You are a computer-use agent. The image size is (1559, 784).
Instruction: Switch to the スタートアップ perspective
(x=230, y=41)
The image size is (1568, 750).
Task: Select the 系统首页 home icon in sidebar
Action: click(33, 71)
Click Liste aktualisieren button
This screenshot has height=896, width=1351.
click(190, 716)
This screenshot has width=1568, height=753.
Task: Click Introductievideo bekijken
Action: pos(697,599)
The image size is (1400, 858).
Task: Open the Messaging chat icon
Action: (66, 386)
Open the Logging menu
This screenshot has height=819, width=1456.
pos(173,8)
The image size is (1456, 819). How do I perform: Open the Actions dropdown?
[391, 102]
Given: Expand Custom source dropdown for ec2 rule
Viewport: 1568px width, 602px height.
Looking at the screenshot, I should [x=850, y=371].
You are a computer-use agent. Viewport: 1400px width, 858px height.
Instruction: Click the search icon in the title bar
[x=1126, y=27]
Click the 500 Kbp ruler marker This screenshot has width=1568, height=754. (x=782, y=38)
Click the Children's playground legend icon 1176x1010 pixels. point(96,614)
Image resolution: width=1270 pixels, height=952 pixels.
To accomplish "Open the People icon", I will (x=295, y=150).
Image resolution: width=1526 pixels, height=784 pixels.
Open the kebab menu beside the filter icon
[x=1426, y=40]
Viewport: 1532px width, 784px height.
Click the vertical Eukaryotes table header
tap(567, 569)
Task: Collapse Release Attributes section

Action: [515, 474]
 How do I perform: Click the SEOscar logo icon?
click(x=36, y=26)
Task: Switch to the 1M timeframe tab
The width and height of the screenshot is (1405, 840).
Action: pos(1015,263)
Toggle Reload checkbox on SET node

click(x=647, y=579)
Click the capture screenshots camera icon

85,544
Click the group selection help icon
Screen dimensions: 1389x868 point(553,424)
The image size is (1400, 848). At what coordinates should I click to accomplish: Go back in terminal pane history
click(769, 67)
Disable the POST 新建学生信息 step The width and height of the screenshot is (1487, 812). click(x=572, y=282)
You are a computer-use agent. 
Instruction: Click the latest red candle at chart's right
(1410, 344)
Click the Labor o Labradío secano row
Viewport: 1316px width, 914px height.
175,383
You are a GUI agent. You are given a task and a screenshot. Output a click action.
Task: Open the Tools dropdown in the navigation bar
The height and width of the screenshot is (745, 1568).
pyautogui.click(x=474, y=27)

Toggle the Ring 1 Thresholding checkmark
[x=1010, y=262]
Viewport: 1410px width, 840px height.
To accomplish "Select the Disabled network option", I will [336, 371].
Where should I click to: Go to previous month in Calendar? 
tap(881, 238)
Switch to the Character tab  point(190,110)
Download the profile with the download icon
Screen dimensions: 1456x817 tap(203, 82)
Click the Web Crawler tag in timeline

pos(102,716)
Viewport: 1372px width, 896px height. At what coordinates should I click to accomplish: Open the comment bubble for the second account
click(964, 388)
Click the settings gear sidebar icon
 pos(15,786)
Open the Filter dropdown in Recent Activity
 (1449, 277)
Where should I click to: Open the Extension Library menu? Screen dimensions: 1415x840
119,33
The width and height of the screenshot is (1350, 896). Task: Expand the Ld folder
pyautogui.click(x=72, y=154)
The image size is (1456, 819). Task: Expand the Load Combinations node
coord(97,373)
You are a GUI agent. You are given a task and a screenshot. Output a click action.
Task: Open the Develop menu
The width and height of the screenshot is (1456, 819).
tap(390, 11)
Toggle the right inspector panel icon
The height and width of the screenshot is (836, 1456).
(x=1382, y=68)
-*-
- _Work item_: In the entries above, please find the line with "The height and width of the screenshot is (745, 1568)." and the line with "Switch to the Character", then write out exactly those two lines and every line between them, and nothing more.

- _Result below_:
The height and width of the screenshot is (745, 1568).
pyautogui.click(x=474, y=27)

Toggle the Ring 1 Thresholding checkmark
[x=1010, y=262]
Viewport: 1410px width, 840px height.
To accomplish "Select the Disabled network option", I will [336, 371].
Where should I click to: Go to previous month in Calendar? 
tap(881, 238)
Switch to the Character tab  point(190,110)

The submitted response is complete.